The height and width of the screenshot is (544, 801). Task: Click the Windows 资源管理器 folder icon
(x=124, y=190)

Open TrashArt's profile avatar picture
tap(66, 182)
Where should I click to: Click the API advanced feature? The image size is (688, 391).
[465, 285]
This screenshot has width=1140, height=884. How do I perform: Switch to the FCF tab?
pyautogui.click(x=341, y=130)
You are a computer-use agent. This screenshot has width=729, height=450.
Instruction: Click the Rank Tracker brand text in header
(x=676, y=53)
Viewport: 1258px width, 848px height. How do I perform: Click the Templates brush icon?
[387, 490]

# # # #

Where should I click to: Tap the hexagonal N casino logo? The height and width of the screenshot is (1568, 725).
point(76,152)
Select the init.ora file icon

# # # #

**Task instructions**
For this task, write out exactly the lines of the entries above, starting at the line with "Where should I click to: Tap" and ending at the line with "Select the init.ora file icon", both included, and no others.

**Written response**
Where should I click to: Tap the hexagonal N casino logo? The height and width of the screenshot is (1568, 725).
point(76,152)
Select the init.ora file icon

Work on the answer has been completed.